◆ Task directions: Retype all of the entries word for word.

Saved data entries
<<<<
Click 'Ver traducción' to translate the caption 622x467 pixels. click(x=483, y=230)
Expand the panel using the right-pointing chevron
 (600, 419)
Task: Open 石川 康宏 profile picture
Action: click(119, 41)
>>>>
◆ Response:
Click 'Ver traducción' to translate the caption 622x467 pixels. click(x=483, y=230)
Expand the panel using the right-pointing chevron
 (600, 419)
Task: Open 石川 康宏 profile picture
Action: click(119, 41)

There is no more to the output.